Sie sehen eindeutig, dass Gold stetig oder massiv gegen eine fallende ungedeckte Papierwährung aufwertet. Im Euro ein recht gutes Jahr, im japanischen Yen deutlich besser und um russischen Rubel der Sieger in 2014.

Wenn Sie Russe sind und sich (sehr spät) im Sommer dazu entschieden haben, ihre Papierwährung gegen Gold zu tauschen, so könnten Sie heute fast die doppelte Menge an Papier-Rubel kaufen. Sie haben also die komplette Demontage des Rubels übergangen und Gold hat ihnen einen Schutz geboten, wie keine andere Anlage auf der Welt!!!

Aktien sind ebenfalls ein Schutz gegen die Abwertung von Papierwährungen, da Sie Anteile an Unternehmen kaufen. Diese schwanken stark, sind aber Sachwerte und Sie befinden sich nicht in einer Gläubigerposition.

Die Russen, die auf den Aktienmarkt gesetzt haben, schauen aktuell in die Röhre. Der russische Aktienindex RTX hat sich seit dem Sommer ungefähr halbiert: 


 

Die Bewegung bei den russischen Aktien kann aber nicht so gut mit anderen internationalen Indizes verglichen werden, da der Index extrem energie- lastig ist. Der zuletzt stark eingebrochene Rohölpreis sorgte hier für eine viel stärkere Bewegung, als diese vermutlich im DOW oder im DAX auftreten würde.

Jedoch gilt festzuhalten, dass Gold genau das tut, warum ich oder Sie es gekauft haben. Es Schützt vor der massiven Papiergeldentwertung und dem Verlust der Kaufkraft.

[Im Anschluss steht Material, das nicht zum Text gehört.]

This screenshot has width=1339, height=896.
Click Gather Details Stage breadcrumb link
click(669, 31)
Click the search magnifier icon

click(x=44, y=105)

Wir sitzen in Europa und sind dementsprechend vom Euro abhängig. Was wird wohl mit Gold im Euro passieren, wenn Mario Draghi im kommenden Jahr bis zu 2 Billionen Euro druckt, um die Bilanzsumme wieder auf das Niveau von 2011 aufzupumpen?

Dann wird es im Anschluss auch nur eine Frage der Zeit sein, bis die FED eingreift und erneut ein QE-Programm auflegt. Der starke US-Dollar lastet auf der US-Wirtschaft und zuletzt finanzierten sich die Amerikaner vor allem mit dem Verkauf Fracking-Öls.

Fazit:

Der US-Dollar und der Euro sind aufgrund ihrer Größe die stärksten Gold-Gegner. Von 2000 bis 2011 hat Gold die erste Schlacht gegen den eigentlichen End-Gegner US-Dollar klar gewonnen. Aktuell schlägt Gold andere Schlachten gegen den Euro, den japanischen Yen und den russischen Rubel. Wie gesehen, sehr erfolgreich. Die nächsten Wellen kommen dann hier im Euroraum richtig zum Tragen, bevor die USA wieder an der Reihe sind. 

Gold schützt, egal was man Ihnen in den Medien erzählen möchte. Wer glaubt, dass die USA und Europa ihre Schulden abbauen können, der sollte kein Gold haben. Wer aber glaubt, dass die USA und Europa noch viel mehr Schulden aufnehmen werden und noch mehr Papiergeld per Knopfdruck erschaffen, der sollte sich ernsthaft Gedanken über Gold machen.

Für unsere russischen Nachbarn hat diese kleine Überlegung einigen Anlegern das Überleben gesichert. Andere müssen nun mit ansehen, wie der Rubel vom Markt und den Spekulanten zerstört wird. 


 


Der obige Artikel stellt die Meinung des genannten Autors und/oder der genannten Börsenbrief-Redaktion dar und ist als unverbindliche Information anzusehen und keine Anlageempfehlung.